Over a decade ago, researchers discovered a lot more gamma-rays coming from the center of the Milky Way than they thought possible. At the time, dark matter was considered one of the culprits for the galactic center excess (GCE), but a new study provides the strongest evidence yet that this is not the case.
The study, published in Physical Review D, provides constraints on GCE produced by what we know of dark matter. This is an important caveat as dark matter remains hypothetical and everything we think we know about it comes from experiments that have told us what dark matter is not, rather than what it is.
When the GCE was discovered, astronomers considered many other possible sources, such as star formation, cosmic rays being deflected, and neutron stars. Although a single cause has not been found, over the years the case for dark matter has become more complex to justify, even though some glimmer of hope remained.

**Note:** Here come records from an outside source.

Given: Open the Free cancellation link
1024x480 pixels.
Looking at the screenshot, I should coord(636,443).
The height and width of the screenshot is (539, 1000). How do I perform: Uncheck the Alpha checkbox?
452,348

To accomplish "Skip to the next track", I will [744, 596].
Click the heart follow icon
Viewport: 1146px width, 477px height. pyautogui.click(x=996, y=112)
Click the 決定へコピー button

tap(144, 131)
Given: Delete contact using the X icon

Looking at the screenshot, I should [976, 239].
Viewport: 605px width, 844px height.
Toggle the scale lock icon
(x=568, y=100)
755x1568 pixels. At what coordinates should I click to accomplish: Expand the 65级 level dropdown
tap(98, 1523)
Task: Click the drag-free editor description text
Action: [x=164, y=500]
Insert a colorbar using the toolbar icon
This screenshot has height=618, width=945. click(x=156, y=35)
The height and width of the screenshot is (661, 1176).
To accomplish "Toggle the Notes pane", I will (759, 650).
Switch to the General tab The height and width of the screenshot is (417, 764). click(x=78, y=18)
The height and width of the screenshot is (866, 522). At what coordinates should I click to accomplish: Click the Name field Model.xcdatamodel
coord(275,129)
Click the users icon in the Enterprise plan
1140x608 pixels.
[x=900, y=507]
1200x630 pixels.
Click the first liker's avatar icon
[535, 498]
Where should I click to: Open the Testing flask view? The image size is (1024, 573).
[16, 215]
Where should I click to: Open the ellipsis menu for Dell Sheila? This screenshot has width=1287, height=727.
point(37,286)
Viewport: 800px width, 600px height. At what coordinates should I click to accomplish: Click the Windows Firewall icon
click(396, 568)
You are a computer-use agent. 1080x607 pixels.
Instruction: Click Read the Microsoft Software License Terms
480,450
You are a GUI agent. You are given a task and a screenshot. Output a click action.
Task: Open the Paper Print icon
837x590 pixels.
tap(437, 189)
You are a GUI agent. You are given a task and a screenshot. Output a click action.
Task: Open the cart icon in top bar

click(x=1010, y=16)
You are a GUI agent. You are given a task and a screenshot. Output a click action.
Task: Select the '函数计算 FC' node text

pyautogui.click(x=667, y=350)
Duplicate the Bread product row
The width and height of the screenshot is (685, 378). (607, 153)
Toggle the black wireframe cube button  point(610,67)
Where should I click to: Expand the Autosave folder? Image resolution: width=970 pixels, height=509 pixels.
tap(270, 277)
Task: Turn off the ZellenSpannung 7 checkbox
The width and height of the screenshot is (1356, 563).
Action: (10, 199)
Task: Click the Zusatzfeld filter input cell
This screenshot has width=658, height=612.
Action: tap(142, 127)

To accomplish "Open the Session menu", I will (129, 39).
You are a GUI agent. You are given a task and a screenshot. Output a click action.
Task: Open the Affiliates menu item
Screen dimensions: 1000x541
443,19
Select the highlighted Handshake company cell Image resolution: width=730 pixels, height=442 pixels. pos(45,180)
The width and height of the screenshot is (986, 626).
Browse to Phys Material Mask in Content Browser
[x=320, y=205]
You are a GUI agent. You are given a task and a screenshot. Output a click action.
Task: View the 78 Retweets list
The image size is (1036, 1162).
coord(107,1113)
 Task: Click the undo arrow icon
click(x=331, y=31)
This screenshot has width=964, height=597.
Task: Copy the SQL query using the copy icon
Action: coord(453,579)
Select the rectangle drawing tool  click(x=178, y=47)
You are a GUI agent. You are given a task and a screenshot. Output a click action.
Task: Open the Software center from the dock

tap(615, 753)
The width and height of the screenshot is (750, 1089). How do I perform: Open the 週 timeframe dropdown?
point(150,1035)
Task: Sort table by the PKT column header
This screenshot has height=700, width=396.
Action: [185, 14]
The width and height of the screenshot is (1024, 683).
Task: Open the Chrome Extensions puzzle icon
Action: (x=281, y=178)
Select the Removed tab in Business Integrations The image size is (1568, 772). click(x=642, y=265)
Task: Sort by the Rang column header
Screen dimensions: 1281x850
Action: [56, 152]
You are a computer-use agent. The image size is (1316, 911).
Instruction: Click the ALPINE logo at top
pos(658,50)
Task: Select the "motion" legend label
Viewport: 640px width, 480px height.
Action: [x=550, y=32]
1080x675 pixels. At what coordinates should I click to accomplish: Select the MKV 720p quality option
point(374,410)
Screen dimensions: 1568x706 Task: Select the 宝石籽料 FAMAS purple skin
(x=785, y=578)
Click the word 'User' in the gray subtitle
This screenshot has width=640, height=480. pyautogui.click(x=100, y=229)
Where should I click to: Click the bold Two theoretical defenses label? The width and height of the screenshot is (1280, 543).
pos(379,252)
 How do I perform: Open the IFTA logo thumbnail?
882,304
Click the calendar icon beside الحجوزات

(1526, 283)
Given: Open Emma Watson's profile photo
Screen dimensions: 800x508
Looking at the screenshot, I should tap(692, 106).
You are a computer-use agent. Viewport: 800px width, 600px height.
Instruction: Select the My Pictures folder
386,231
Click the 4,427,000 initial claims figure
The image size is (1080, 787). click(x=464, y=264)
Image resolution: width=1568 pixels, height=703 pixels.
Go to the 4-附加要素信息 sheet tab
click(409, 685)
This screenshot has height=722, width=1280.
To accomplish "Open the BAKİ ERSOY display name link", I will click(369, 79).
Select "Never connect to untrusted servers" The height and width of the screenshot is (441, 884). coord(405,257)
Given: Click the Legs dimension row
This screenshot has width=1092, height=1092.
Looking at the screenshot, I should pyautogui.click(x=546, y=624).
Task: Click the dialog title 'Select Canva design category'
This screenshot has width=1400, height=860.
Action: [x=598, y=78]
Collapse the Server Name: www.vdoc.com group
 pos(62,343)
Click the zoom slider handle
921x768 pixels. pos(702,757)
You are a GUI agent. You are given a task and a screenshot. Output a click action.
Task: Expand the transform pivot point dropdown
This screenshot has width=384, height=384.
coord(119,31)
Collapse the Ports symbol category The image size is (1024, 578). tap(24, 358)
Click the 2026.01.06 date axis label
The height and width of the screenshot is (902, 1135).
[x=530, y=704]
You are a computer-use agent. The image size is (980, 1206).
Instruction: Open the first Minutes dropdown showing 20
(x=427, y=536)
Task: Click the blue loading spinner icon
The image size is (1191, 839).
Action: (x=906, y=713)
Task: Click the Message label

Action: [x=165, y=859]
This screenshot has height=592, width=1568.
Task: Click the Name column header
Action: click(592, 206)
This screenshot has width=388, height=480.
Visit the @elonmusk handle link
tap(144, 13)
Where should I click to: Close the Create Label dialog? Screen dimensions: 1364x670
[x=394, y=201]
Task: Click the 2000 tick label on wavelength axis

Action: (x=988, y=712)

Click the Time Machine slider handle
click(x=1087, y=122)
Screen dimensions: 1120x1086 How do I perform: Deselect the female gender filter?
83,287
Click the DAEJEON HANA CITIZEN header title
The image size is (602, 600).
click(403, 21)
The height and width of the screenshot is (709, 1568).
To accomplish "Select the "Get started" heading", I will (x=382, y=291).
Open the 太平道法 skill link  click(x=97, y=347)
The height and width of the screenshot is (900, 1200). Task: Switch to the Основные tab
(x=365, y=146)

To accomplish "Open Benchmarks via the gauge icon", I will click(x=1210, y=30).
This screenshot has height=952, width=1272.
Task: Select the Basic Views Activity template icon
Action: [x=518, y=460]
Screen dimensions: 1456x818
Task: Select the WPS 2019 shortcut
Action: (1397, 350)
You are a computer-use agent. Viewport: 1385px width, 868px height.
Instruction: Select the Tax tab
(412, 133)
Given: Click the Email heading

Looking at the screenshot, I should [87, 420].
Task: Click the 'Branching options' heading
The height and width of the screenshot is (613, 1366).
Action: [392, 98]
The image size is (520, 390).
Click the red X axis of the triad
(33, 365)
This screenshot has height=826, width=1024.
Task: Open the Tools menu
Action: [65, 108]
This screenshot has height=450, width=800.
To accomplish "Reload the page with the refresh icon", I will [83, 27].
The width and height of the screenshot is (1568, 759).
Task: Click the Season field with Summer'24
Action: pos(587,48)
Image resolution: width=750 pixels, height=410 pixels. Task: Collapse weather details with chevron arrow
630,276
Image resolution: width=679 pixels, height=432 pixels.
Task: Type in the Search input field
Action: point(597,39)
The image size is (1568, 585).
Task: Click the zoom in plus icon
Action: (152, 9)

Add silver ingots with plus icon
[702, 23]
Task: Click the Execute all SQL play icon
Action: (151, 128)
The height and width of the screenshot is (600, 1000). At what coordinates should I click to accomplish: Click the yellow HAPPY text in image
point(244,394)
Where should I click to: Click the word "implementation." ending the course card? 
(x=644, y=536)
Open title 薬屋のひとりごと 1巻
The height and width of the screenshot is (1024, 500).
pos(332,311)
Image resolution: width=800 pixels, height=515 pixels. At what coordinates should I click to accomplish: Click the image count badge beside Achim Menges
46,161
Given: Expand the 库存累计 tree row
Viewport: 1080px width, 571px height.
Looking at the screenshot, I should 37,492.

This new study suggests we should forget about that possibility completely.
“We looked at all of the different modeling that goes on in the Galactic Center, including molecular gas, stellar emissions, and high-energy electrons that scatter low-energy photons,” co-author Dr Oscar Macias, from the Kavli Institute for the Physics and Mathematics of the Universe at the University of Tokyo, said in a statement. “We took over three years to pull all of these new, better models together and examine the emissions, finding that there is little room left for dark matter.”
“If you peer at the Galactic Center, you see that the stars are distributed in a boxy way,” co-author Manoj Kaplinghat, a professor from the University of California Irvine (UCI), added. “There’s a disk of stars, and right in the center, there’s a bulge that’s about 10 degrees on the sky, and it’s actually a very specific shape – sort of an asymmetric box – and this shape leaves very little room for additional dark matter.”
This doesn’t mean that dark matter doesn’t exist, the researchers stress, but due to particle interactions, it can’t produce such a distinct gamma-rays signal.
“There are a lot of alternative dark matter candidates out there,” added co-author Kevork Abazajian, a professor from UCI. “The search is going to be more like a fishing expedition where you don’t already know where the fish are.”